Alana Russell arrived in the world weighing just 2lb 8oz, little more than a bag of sugar.
She was born only a few weeks premature but had been unable to digest food while in the womb.
The reason became clear when at two months old she was diagnosed with cystic fibrosis, a genetic disorder that can affect the digestive system.
Mostly, however, it impairs the lungs, resulting in infections and the over-production of sticky mucus that hinders breathing.
Doctors warned that Alana, from Kincorth, might not live to be five years old.
At 33 and gravely ill in hospital, Alana was asked to consider signing a “do not resuscitate” form.
Ever the fighter, she refused – but she did draft farewell letters to family and friends, ready to send.
Now 34, Alana has never felt better – but only after receiving a double lung transplant, just one day from death.
“In the years before that I’d been losing lots of weight,” she said.
“It had got to the stage where I had to decide between eating and sleeping. I was up the whole night, coughing, it was exhausting.
“I always knew I would one day need to have a lung transplant and just accepted it.”
Alana attended Greenbrae Primary School and Oldmachar Academy and trained as a support worker.
But CF started to impact her life. Chest and lung infections became the norm as her oxygen intake reduced to a third of normal.
She had lived on her own since she was 17 after her mum moved to the US – and she was determined to stay independent.
A “port” was created in her arm to make it easier to inject a cocktail of antibiotics.
“I was in hospital a few times but it was just as easy for me to do myself at home,” she explained. “There is always someone worse off so I accept that everyone has their struggles too.”
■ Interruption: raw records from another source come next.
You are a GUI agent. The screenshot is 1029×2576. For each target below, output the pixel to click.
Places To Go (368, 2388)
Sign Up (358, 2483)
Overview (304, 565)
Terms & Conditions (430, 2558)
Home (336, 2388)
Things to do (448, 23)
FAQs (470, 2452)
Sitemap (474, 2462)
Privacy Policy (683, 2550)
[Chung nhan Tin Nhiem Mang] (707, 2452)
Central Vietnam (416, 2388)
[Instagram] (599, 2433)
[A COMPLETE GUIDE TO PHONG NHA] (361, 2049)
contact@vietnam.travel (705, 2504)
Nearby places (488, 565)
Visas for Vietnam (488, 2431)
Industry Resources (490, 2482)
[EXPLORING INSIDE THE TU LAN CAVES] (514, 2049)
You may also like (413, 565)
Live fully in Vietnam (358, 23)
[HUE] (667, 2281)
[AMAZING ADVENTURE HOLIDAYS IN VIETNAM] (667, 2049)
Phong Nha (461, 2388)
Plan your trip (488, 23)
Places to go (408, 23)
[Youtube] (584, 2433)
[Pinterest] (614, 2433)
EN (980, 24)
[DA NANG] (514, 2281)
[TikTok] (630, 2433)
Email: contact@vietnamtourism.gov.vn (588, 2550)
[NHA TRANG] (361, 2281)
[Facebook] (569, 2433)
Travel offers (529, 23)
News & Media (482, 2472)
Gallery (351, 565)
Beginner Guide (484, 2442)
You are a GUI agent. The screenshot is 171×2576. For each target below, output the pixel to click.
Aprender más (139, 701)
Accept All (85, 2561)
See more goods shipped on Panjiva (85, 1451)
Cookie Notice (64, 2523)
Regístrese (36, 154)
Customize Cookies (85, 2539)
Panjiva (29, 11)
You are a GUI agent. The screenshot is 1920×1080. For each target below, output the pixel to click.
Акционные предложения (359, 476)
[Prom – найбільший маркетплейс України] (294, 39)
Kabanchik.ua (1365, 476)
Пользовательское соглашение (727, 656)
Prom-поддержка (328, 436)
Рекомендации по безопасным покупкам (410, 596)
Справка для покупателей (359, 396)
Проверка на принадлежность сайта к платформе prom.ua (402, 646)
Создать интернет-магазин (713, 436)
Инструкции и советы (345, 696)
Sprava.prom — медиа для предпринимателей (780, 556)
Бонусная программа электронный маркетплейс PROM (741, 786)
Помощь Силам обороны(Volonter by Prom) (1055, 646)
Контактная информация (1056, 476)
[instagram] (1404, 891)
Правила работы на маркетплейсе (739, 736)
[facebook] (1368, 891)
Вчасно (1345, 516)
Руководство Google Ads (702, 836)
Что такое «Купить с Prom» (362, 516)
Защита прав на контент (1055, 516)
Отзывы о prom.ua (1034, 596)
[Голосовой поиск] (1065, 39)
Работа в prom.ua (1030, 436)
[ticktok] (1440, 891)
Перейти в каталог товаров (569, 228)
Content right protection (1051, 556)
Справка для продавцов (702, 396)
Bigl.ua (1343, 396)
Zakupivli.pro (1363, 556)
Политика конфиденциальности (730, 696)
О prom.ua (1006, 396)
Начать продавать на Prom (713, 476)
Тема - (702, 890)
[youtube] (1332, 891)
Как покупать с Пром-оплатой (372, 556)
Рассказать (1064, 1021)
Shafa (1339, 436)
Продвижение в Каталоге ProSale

Eventually her CF team put her forward for a lung transplant.
While she waited for donor organs to become available, her condition worsened.
Alana was eventually admitted to Aberdeen Royal Infirmary and had to wear a mask for 24 hours to remove the build-up of carbon dioxide in her body.
But her health continued to decline and she was moved to theiIntensive care unit and put on the emergency transplant list.
The days passed but there was no call from the transplant centre.
“The hospital told my family I was dying.
“My dad (Alan) rode all the way up from Colchester on a motorbike in the pouring rain, while my sister Anna was by my side.”
Alana saw a vision of her beloved nana, Alexzena, who died when Alana was 20.
“She was at the foot of the bed. I knew she was there to protect me.”
And then came word suitable donor lungs had been found. Alana was flown by air ambulance to hospital in Newcastle.
“When I was going to theatre a medic commented I was very calm. I told him I am out of options. The last thing I said was please make my scars neat.”
On December 5 2017 the transplant team worked on Alana for eight hours. Remarkably, she was home 18 days later and is now recovering and looking forward to life.
“I am forever grateful to my donor. “Obviously it’s bittersweet because someone needs to lose someone in order for someone else to live, and yet, what better gift could you ever give?”